Королева добра к неразумным своим дочерям: Мать-жрица повторяет это ежедневно. И мы вместе благодарим королеву, от души, ибо память о лагере слишком жива.
А коридор во сне бесконечен.
Я знаю, куда идти, — до первой развилки, а потом налево, где между пилястрами скрыта неприметная дверь. Она выводит на кухню, а в кухне имеется дверь другая. Конечно, она заперта, но… старшая повариха всегда оставляет окно приоткрытым: выветривает помещение, где за день скапливается слишком много жары и запахов.
На сей раз Мать-жрица встречает меня на кухне.
— Что ты здесь делаешь, Эйо? — спрашивает она и протягивает руки, словно желает обнять. — Ты заблудилась?
Она знает правду — я собралась бежать.
И она не верит, что у меня получится.
Да, храм — не лагерь, он почти не охраняется, но никто и никогда еще не уходил отсюда. Наверное, потому что желания не появлялось. А меня гонит страх.
— Или ты решила уйти? — Теплая рука касается волос. — Зачем, Эйо?
Затем, что я не хочу услышать зов грозы. Но этого говорить нельзя.
— Я… хочу домой. — Ложь слетает легко.
— Здесь твой дом, Эйо.
— Но мама…
Я понимаю, что она меня не отпустит, но пока мы разговариваем, шанс есть. Он прячется в моем рукаве, согретым клинком прижимаясь к коже, а деревянная рукоять, давным-давно треснувшая, но замотанная бечевой, мокра от пота.
— Я понимаю, дитя. — Мать-жрица наклоняется и целует меня в лоб. — Ты тоскуешь по своим родным, но их больше нет. Мир жесток. И с этим придется смириться.
Я соглашаюсь: жесток и лжив.
— Нельзя вернуть того, кто ушел. Но надо жить дальше.
Не с ней и не здесь.
Нож сам соскальзывает в руку, и я бью.
Раз, другой, третий… и с каждым ударом все больше ненависти. Гнева. Ярости. А разума не остается вовсе. И только когда руку сводит судорога, я отступаю.

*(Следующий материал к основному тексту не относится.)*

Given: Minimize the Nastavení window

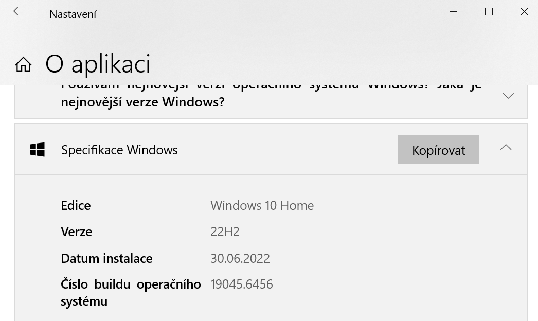Looking at the screenshot, I should click(453, 11).
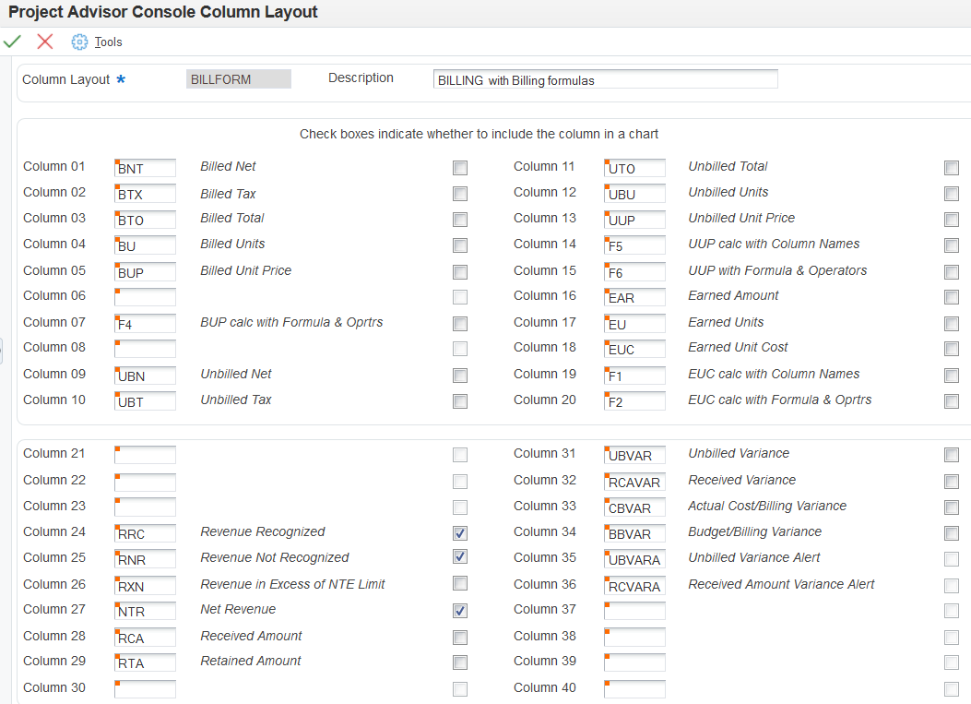Image resolution: width=971 pixels, height=704 pixels.
Task: Focus the Column 14 F5 field
Action: (x=635, y=245)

Мать-жрица укоризненно качает головой, она проводит ладонями по животу, стирая кровь, словно краску. На тончайшем шелке не остается ни пятнышка.
— Ты все равно не сбежишь, — говорит она, глядя на меня с жалостью. — Будет только хуже.
— Нет!
Узкие ладони сложены лодочкой, и в них уже не кровь — черные алмазы.
— Возьми…
Она не пытается мне помешать. Никогда не пытается, только протягивает те камни, которые в реальности лежали в ее кошельке. Полторы дюжины черных алмазов, идеальных в каждой грани своей.
— Возьми, Эйо. Или ты хочешь оставить их?
Во сне камни падают мне в руки, и я плачу от боли — до того они горячие…
— Не убежишь.
Я уже давно не кричу во сне, привыкла из кошмаров выскальзывать молча, впиваясь зубами в плащ. Ну или не в плащ.
— Плохой сон? — Оден так меня и не выпустил.
— Угу. — Челюсти свело. Следовало признать, что плащ был много мягче, чем шкура Одена.
Сон. Плохой.
Храм остался далеко, а также черные камни и девушки… я ведь могла кому-то рассказать про то, что видела, вернее, слышала. Открыть дверь. Взять с собой.
Спасти.
Но мне было так страшно… Они все верили Матери-жрице и сообщили бы про готовящийся побег.
Наверное.
— Извини. Вообще-то у меня нет привычки кусаться. — Я все-таки сумела выпустить руку Одена.
А собственная, в повязке, затекла, но дышится почти нормально. И если так, то обошлось без переломов. Зря паниковала…
— Знаешь, — Оден не позволил мне подняться и съехавший плащ подтянул, укрывая, — многие думают, что достаточно раз перекинуться — и все… На самом деле после первого превращения начинаешь сильно меняться. Приятного мало, в каком бы обличье ни был, все болит, ноет и тянет. Мне тогда казалось, что ничего страшнее в жизни не произойдет. А хуже всего с зубами. Старые выпадают, а новые растут медленно… и чешутся зверски. Я с ума сходил. Жевал все… ну как жевал, мусолил.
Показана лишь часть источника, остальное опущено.